Content starts

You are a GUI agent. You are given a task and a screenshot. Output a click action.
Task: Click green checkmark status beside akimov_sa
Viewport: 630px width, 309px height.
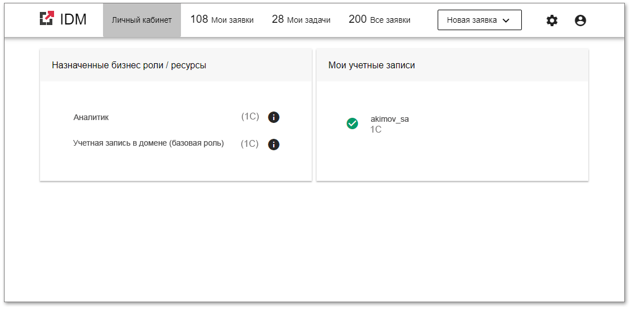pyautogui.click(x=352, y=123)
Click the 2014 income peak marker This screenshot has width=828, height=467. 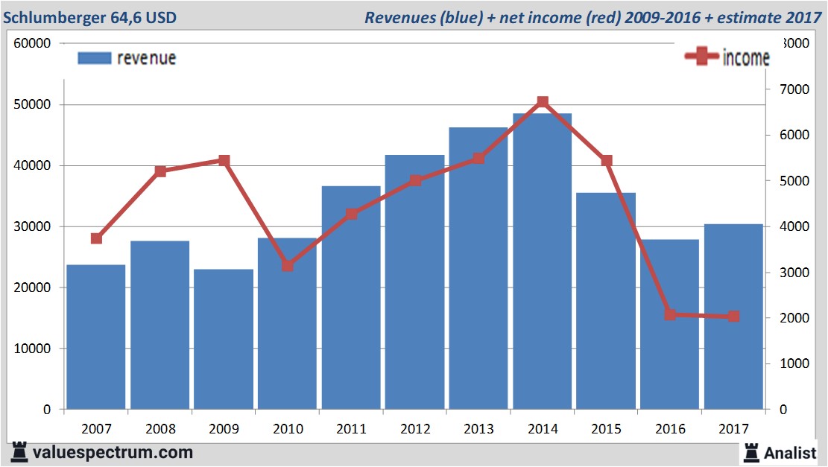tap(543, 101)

Content ends
Content starts

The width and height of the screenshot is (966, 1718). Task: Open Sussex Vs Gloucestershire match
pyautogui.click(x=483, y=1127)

Content ends
Content starts

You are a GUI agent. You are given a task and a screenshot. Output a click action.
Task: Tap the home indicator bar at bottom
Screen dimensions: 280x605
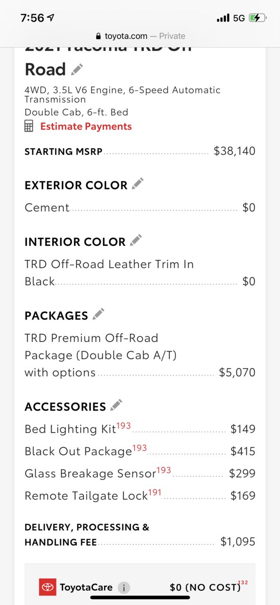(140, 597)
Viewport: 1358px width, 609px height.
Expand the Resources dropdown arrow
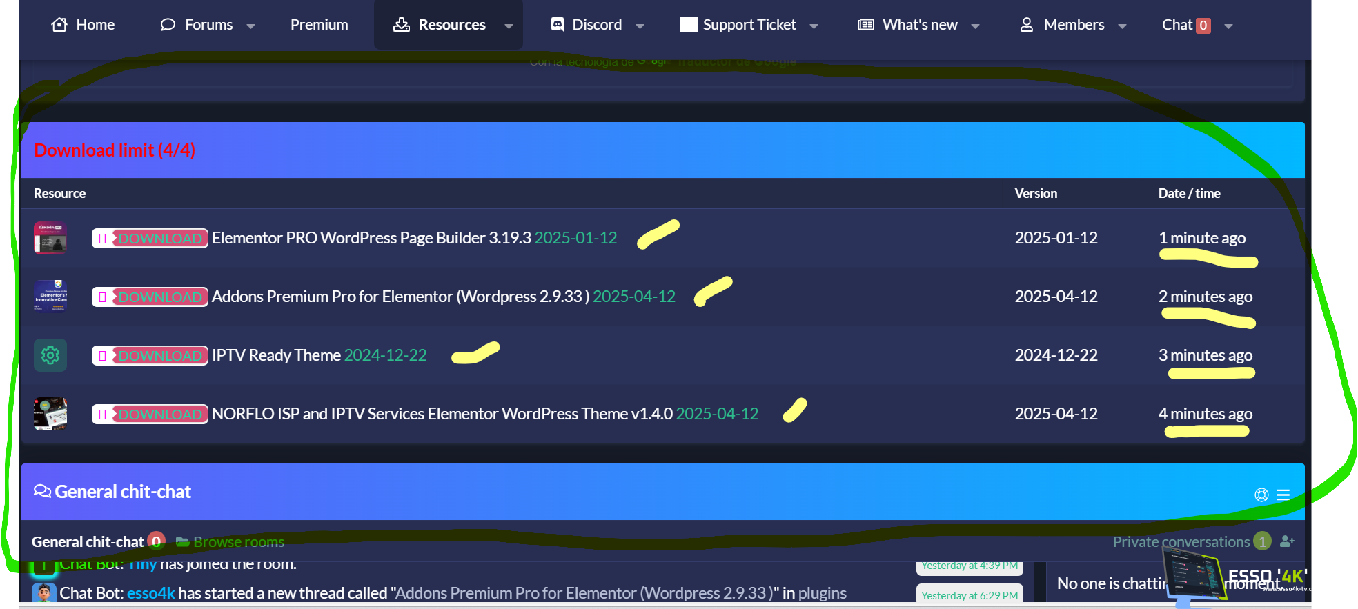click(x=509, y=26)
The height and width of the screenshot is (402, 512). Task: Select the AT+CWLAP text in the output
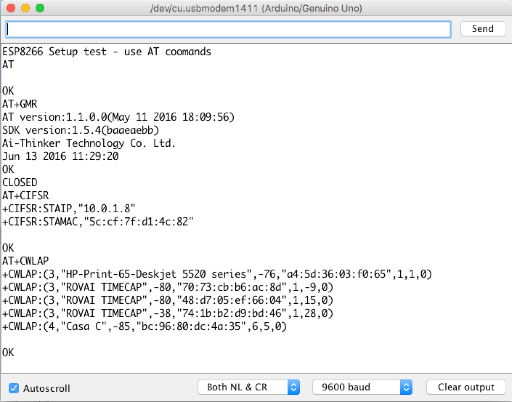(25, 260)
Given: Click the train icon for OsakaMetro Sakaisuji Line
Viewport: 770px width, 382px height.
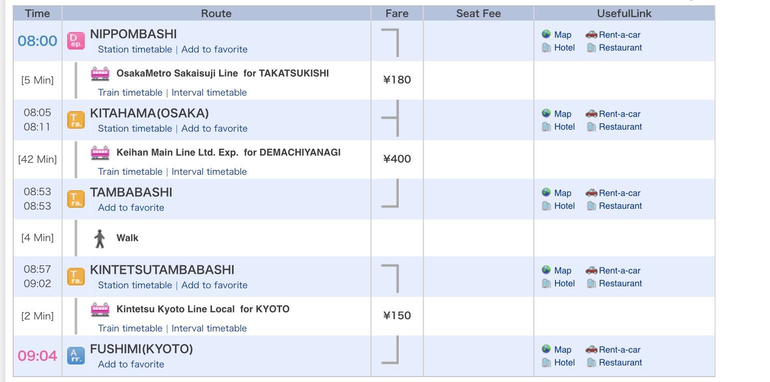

Content ends

# Exercise goal
Out of the records above, please copy exactly the lines from the line with "Screen dimensions: 280x605" up to and including the line with "Viewport: 770px width, 382px height.", minus the pictures.

# Reply to the exercise
Screen dimensions: 280x605
(140, 597)
Viewport: 1358px width, 609px height.
Expand the Resources dropdown arrow
click(x=509, y=26)
The height and width of the screenshot is (402, 512). Task: Select the AT+CWLAP text in the output
(25, 260)
Given: Click the train icon for OsakaMetro Sakaisuji Line
Viewport: 770px width, 382px height.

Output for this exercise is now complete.